According to Earth system scientists at the University of California, Irvine, the Pacific Ocean's overturning circulation "flipped" during the last ice age, changing the location of ancient waters rich in carbon dioxide.
The researchers argued in a paper published in Science Advances that this change in the 3D churning of such a large ocean basin must have increased CO2 sequestration in the deep sea, lowering the amount of the greenhouse gas in the ice-age Earth's atmosphere.
They discovered this transposition by analyzing carbon-14, or radiocarbon, traces in thousands of fossil sediment samples from around the world, some dating back 25,000 years.
Scientists uncover ice-age shift in Pacific Ocean circulation
It's intuitive to think that the Pacific would have played a significant role in climate regulation during the last glacial period-huge, it's twice the volume of the Atlantic-but scientists didn't have a lot of data to back that up previously, according to lead author Patrick Rafter, an Earth system science assistant researcher at UCI, as per Phys.org.
After compiling and analyzing the data from our study, they can now confidently state that changing overturning circulation in the Pacific is consistent with the ocean being a significant driver of lower greenhouse gases during the last ice age.
Carbon-14, Rafter said, is the isotope of choice for researchers hoping to reconstruct the deep sea-atmosphere relationship over long time scales.
"Radiocarbon is produced in the atmosphere when cosmic ray neutrons collide with nitrogen, and it turns into carbon dioxide after chemical reactions with oxygen, and it then enters the ocean exactly like regular CO2, because it is CO2," Rafter explained.
It's because of this that carbon-14 is such a powerful and useful tracer of how the ocean interacts with the atmosphere.
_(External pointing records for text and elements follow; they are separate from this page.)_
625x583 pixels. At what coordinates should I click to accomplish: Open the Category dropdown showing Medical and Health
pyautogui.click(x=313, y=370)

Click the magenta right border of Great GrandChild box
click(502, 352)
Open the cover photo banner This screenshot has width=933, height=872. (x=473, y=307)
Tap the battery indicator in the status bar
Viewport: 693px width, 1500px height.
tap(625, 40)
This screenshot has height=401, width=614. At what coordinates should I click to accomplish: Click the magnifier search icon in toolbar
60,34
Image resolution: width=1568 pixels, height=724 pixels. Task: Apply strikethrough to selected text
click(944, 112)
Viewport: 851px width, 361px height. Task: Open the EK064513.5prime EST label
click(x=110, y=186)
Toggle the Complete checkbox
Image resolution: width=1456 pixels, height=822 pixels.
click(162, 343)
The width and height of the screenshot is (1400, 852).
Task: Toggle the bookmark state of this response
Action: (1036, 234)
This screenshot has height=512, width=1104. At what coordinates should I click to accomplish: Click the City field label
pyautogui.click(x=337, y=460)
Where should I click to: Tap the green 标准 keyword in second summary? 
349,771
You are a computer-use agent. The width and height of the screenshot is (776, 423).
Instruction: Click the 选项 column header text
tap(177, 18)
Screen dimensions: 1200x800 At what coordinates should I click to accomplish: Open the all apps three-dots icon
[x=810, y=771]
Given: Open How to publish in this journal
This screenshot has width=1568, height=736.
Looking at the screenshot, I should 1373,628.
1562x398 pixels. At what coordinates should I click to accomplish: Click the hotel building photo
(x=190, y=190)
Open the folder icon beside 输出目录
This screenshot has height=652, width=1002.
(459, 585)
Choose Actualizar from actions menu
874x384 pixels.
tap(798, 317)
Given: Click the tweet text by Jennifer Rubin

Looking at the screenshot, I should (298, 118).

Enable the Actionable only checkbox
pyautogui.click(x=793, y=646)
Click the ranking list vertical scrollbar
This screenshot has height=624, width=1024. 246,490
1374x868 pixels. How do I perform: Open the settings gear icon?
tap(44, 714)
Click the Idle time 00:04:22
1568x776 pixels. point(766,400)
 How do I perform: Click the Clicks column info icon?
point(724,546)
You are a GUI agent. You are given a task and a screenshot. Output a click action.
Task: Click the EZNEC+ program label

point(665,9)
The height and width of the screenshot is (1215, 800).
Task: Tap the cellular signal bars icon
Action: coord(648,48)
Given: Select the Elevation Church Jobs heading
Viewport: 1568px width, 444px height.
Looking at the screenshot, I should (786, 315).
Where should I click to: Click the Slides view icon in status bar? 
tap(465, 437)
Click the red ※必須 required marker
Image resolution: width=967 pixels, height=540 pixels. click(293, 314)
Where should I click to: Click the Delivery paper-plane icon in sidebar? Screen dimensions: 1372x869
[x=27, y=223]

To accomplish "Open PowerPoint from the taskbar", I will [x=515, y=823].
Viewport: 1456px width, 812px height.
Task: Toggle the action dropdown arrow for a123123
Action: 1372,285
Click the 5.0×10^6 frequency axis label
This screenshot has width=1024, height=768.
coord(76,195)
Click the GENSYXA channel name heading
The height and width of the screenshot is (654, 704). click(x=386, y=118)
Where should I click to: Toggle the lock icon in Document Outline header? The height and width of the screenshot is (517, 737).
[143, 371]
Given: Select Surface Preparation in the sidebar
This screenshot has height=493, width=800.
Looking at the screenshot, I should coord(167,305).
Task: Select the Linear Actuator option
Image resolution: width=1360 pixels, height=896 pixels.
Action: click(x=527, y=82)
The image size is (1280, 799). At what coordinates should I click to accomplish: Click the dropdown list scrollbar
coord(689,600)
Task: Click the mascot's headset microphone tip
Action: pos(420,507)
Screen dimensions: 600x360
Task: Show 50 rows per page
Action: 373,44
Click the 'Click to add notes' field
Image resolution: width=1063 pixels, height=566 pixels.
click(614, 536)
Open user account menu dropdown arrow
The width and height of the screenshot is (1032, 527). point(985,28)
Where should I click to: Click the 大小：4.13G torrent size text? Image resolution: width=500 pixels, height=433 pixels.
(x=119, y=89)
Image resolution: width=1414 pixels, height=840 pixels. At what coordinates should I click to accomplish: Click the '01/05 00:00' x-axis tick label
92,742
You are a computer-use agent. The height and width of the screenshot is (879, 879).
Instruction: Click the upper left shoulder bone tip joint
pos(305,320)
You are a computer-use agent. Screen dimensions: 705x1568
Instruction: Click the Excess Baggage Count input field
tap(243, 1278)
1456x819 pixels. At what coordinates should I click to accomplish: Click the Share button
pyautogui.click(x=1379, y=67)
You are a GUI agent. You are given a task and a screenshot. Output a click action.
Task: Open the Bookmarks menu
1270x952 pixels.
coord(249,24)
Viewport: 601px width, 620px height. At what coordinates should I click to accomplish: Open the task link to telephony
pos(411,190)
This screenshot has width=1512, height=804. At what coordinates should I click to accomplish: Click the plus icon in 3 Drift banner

He and his colleagues used techniques perfected over decades in UCI's Department of Earth System Science for this project, as well as cutting-edge machinery custom-designed to perform this type of carbon dating.
Professors Ellen Druffel and Sue Trumbore, the department's founding faculty members, were determined to make UCI a world-leading center for the use of carbon-14 in geosciences research beginning in the 1990s.
Obtaining funding for what would eventually become the W.M. Keck Carbon Cycle Accelerator Mass Spectrometer Facility, as well as the appointment of John Southon, a UCI Earth system science researcher, to oversee lab operations.
The team collected marine fossils from all over the world, sand grain-sized bits that were identified by more than 20 Earth system science undergraduates working in Rafter's Croul Hall laboratory space with a bank of microscopes.
The calcium carbonate shells were then transformed into graphite, a pure form of carbon.
This material was fed into the Earth system science department's accelerator mass spectrometer, which produced precise radiocarbon measurements-values equal to the seawater in which the fossils lived.
Rafter described the next step as "a bit like assembling a puzzle in which we had to combine our research with previous studies."
There had previously been working done on the North Atlantic, which made sense because it is an important region where the ocean breathes in the atmosphere and where a large amount of carbon dioxide enters the ocean.
Rafter added their own analysis of fossil radiocarbon from sediment cores in the Pacific and Southern oceans, allowing us to interpret all of the major ocean basins for the past 25,000 years for the first time.
According to Rafter, this new knowledge about the deep sea's relationship with the atmosphere dating back to the last ice age can help oceanographers and Earth system scientists fully comprehend the role of the ocean.
Also Read: Prevailing Ice Age Theory Debunked by Scientists in a New Study
Ocean Circulation During Ice Ages
Global temperatures were significantly colder than they are today for the majority of the last million years.
Ice encroached closer to the equator, sea level fell, and wind patterns changed, as per Oceans at MIT.
Ice was more than one km thick at the last glacial maximum, some 20 thousand years ago, where Chicago, Stockholm, and Glasgow now stand, indicating that the global climate was radically different from what it is today.
Paleorecords indicated that ocean circulation was less stable during the last ice age than it has been in the last 10,000 years.
Changes in ocean circulation patterns may have caused or contributed to dramatic changes in high-latitude temperatures, sea ice cover, and precipitation patterns.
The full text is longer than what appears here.